The 2016 Top Programming Languages - Tatyanazaxarova
http://spectrum.ieee.org/computing/software/the-2016-top-programming-languages
======
jcbeard
>C is still #1, but big data is the real winner

Give me a break. Big data is a wonderful buzz word that means everything and
nothing. It also has no relevance to the language. You can write awesome big
data apps in C or Java or WingDings just as you could anything else. All it
takes is a programmer who knows how to choose the right tool and the right
constructs for the job.

------
AstroJetson
COBOL!! I'm with jcbeard, "big data is the real winner"?!?!. Let me tell IEEE
something, if you want to process Big Data, you are doing it in COBOL, and
you've been doing it in COBOL for decades.

------
vorg
Interesting to note the major differences between IEEE's and TIOBE's lists.
Apache Groovy is in TIOBE's top 20, but nowhere in IEEE's top 48. Arduino is
in IEEE's top 20, but nowhere in TIOBE's top 50.

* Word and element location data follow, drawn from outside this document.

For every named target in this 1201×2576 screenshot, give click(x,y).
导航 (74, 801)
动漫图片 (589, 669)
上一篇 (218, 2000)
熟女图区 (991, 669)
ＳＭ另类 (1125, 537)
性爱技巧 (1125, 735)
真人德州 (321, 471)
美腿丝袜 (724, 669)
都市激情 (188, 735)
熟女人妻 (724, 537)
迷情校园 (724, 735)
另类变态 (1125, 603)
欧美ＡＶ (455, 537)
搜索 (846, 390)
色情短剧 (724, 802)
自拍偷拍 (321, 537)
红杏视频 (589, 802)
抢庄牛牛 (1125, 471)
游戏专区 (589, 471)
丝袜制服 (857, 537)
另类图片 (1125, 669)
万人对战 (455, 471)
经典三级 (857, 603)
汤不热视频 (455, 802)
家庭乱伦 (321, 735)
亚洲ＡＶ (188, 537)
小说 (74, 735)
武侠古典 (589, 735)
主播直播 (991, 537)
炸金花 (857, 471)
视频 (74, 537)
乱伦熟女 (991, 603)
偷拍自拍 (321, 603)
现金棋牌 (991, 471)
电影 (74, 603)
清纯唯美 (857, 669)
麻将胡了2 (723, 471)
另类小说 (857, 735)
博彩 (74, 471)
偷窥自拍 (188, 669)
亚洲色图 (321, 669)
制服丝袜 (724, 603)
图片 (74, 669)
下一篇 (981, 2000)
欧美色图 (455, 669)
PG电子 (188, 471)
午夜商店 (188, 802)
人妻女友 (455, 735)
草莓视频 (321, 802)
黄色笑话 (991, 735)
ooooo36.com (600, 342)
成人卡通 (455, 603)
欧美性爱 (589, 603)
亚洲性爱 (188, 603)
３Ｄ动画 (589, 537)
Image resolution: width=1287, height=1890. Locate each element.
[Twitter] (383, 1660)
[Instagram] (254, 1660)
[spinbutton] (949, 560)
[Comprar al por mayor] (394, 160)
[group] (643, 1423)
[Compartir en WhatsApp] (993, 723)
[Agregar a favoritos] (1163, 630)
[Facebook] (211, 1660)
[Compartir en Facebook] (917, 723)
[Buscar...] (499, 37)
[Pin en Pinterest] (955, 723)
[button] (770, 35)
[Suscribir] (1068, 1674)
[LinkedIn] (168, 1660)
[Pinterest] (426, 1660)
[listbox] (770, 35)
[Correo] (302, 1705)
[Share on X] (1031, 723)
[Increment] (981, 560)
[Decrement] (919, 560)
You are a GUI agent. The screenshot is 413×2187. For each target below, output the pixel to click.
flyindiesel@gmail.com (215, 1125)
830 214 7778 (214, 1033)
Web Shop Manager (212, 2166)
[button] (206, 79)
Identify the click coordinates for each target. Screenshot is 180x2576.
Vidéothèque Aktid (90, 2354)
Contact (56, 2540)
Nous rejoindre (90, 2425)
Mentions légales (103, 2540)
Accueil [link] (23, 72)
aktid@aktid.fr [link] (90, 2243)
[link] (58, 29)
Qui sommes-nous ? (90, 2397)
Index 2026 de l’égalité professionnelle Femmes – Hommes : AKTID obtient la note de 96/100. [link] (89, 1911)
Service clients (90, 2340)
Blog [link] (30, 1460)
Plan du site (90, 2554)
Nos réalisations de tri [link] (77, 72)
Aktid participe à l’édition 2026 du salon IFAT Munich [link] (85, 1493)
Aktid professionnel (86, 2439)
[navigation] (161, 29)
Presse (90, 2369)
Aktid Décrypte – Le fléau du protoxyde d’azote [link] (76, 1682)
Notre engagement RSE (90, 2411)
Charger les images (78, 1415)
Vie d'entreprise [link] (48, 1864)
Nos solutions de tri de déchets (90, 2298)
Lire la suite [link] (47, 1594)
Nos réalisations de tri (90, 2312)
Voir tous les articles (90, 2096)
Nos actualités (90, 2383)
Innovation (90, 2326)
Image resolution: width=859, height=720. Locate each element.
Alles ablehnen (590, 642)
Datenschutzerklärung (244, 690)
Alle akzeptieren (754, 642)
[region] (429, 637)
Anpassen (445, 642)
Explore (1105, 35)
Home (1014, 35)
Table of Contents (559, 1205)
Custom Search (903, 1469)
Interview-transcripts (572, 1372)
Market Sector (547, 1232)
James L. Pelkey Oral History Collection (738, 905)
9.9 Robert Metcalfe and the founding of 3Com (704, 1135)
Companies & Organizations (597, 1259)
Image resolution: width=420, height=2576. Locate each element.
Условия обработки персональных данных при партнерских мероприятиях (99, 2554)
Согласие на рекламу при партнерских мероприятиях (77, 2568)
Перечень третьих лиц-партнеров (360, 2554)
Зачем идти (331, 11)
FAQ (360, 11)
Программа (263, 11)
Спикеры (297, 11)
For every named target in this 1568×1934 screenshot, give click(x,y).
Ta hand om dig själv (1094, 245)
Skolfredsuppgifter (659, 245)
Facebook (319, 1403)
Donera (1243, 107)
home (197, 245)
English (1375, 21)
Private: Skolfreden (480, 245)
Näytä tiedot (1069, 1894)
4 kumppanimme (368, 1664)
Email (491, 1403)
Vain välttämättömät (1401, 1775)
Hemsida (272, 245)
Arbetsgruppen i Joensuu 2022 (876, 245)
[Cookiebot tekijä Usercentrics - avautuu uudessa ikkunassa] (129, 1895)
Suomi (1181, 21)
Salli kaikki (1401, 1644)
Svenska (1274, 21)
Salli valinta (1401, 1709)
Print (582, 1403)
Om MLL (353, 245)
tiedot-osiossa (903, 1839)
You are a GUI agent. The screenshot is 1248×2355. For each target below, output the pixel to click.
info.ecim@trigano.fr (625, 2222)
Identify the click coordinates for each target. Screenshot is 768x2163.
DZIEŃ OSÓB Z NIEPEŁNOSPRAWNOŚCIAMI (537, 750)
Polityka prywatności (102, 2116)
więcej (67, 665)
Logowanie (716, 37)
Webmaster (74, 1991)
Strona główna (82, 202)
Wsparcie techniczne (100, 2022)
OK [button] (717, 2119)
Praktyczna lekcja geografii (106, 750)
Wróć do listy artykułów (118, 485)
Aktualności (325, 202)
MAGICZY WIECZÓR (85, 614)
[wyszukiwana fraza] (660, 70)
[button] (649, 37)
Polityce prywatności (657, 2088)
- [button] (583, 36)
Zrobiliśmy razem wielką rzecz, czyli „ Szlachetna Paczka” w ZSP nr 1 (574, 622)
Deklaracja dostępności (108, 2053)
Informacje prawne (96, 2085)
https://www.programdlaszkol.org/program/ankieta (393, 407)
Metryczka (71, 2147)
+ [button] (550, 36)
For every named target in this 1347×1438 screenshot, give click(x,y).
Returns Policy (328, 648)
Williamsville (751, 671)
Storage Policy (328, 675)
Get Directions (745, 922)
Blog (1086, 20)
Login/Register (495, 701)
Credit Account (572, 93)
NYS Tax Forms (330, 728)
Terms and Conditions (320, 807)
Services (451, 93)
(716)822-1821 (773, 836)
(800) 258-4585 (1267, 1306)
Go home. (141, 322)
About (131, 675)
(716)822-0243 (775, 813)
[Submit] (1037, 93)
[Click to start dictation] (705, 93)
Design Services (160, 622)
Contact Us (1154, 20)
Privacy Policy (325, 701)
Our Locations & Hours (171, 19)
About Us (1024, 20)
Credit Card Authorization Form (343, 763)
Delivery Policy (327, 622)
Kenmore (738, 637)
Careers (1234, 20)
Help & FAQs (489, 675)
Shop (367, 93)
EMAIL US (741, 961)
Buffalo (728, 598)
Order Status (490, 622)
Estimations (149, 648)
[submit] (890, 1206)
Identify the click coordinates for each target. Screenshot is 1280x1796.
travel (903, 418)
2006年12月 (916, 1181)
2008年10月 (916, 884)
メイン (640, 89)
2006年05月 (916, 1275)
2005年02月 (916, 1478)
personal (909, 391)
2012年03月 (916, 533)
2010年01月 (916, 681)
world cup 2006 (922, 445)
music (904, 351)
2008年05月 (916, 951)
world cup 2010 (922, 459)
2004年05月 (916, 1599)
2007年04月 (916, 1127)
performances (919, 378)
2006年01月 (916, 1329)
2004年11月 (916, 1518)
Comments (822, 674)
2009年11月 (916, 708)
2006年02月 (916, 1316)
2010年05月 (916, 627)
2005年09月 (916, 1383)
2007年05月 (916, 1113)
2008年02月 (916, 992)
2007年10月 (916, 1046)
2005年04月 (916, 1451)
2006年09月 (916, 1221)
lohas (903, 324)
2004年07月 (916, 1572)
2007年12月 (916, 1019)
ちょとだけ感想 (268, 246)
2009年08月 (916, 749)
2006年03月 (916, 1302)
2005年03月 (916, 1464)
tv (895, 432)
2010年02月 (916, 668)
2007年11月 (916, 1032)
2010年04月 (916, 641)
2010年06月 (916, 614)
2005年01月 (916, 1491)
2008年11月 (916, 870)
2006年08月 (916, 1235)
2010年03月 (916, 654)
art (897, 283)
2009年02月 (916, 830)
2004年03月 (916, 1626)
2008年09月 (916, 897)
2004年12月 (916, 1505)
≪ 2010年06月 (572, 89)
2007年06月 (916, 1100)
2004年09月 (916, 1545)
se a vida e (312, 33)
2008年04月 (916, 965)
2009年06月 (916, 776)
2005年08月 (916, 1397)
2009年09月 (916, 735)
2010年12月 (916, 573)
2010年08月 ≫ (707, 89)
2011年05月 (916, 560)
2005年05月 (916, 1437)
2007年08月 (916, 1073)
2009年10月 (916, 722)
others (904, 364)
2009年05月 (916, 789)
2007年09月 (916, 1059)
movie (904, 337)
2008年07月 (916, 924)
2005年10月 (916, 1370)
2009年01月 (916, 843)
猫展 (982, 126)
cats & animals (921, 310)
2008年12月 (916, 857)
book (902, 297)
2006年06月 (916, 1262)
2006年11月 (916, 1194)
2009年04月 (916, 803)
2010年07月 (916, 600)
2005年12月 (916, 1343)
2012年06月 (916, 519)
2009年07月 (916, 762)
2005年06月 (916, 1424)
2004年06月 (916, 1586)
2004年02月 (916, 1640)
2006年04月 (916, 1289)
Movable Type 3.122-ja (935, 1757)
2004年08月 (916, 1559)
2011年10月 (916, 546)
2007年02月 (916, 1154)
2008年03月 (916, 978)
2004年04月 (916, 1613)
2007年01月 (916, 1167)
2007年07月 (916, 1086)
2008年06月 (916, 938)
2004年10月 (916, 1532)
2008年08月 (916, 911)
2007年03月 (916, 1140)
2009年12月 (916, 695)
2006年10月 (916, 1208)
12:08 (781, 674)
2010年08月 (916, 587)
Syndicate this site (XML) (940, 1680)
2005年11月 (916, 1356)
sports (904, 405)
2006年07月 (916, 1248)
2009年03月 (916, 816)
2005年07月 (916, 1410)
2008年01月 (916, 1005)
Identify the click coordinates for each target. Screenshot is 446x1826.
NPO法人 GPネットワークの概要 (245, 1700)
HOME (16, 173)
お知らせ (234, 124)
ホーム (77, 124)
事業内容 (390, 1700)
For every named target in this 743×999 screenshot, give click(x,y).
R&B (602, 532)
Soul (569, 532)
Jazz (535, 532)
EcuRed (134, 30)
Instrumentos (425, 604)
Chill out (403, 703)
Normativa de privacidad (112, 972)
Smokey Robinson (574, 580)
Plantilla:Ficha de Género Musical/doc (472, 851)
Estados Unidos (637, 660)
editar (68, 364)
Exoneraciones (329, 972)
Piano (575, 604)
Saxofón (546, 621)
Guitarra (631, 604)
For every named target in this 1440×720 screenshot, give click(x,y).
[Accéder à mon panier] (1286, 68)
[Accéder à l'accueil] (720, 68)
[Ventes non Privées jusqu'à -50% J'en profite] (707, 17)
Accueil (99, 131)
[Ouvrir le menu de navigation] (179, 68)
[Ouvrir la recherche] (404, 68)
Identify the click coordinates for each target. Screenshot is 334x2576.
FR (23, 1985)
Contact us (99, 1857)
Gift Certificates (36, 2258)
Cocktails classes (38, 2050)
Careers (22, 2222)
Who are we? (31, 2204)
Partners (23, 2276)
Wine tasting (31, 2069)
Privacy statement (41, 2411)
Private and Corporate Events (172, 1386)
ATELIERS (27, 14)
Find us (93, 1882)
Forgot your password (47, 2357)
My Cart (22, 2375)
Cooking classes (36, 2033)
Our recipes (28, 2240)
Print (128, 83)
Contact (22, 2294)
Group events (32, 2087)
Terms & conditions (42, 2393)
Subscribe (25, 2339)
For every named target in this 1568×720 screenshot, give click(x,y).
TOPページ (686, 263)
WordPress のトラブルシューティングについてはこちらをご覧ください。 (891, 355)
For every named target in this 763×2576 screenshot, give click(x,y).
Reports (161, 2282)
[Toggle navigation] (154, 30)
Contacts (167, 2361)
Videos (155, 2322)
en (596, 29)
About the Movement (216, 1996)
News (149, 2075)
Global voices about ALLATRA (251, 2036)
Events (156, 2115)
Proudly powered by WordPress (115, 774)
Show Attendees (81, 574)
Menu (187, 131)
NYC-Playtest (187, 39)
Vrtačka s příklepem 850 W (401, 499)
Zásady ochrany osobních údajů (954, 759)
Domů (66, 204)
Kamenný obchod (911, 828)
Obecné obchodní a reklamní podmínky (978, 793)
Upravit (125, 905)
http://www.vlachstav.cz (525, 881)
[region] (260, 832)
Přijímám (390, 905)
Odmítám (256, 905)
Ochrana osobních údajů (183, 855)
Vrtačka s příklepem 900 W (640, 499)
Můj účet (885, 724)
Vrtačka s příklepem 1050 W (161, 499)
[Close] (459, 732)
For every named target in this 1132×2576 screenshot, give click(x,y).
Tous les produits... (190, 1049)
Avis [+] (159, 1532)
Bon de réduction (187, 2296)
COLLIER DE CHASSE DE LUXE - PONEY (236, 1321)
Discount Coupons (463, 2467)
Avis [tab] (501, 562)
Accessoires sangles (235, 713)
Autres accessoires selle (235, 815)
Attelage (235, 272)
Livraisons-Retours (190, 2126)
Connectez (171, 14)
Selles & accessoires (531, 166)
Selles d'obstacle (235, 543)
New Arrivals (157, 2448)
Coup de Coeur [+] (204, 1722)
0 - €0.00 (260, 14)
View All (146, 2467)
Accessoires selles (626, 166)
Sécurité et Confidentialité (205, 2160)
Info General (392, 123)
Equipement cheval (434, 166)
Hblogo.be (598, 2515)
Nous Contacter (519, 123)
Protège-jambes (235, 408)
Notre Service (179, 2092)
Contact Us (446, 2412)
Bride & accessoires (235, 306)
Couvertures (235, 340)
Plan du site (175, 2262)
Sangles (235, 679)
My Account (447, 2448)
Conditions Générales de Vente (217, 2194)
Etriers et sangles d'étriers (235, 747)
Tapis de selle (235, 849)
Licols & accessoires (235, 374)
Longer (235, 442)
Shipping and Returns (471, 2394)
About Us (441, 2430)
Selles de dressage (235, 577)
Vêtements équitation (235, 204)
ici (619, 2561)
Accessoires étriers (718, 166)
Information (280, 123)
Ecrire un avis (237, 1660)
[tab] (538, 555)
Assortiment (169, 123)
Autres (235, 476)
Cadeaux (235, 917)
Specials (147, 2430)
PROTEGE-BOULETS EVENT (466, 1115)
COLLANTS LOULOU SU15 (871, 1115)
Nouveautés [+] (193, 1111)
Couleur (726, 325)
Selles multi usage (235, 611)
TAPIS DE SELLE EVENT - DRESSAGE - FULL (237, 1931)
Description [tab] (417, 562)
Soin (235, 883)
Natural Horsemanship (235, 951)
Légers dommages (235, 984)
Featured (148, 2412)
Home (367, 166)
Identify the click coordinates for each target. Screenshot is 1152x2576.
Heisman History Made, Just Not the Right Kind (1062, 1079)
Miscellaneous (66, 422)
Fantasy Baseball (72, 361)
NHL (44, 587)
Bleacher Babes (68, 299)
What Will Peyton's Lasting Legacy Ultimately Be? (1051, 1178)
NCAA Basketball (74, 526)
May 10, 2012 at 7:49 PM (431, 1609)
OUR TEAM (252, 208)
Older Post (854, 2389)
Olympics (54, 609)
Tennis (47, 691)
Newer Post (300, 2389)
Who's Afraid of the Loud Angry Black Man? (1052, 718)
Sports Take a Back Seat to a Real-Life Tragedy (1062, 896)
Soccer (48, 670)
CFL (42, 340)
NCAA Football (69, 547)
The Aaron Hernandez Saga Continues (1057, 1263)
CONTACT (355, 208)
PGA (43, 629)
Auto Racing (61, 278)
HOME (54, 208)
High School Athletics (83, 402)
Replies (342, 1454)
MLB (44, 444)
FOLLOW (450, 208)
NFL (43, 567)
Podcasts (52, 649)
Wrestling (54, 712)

[http://spectrum.ieee.org/static/interactive-the-top-
programm...](http://spectrum.ieee.org/static/interactive-the-top-programming-
languages-2016)

[http://www.tiobe.com/index.php/tiobe_index](http://www.tiobe.com/index.php/tiobe_index)

------
hbcondo714
At first I just looked at the graph and was surprised that Swift didn't make
top 10 but then actually read the article to see the author mention it's
technically #11, right behind Go. Think Swift will make top 10 next year?

------
georgeecollins
It is interesting that Go has caught on that much.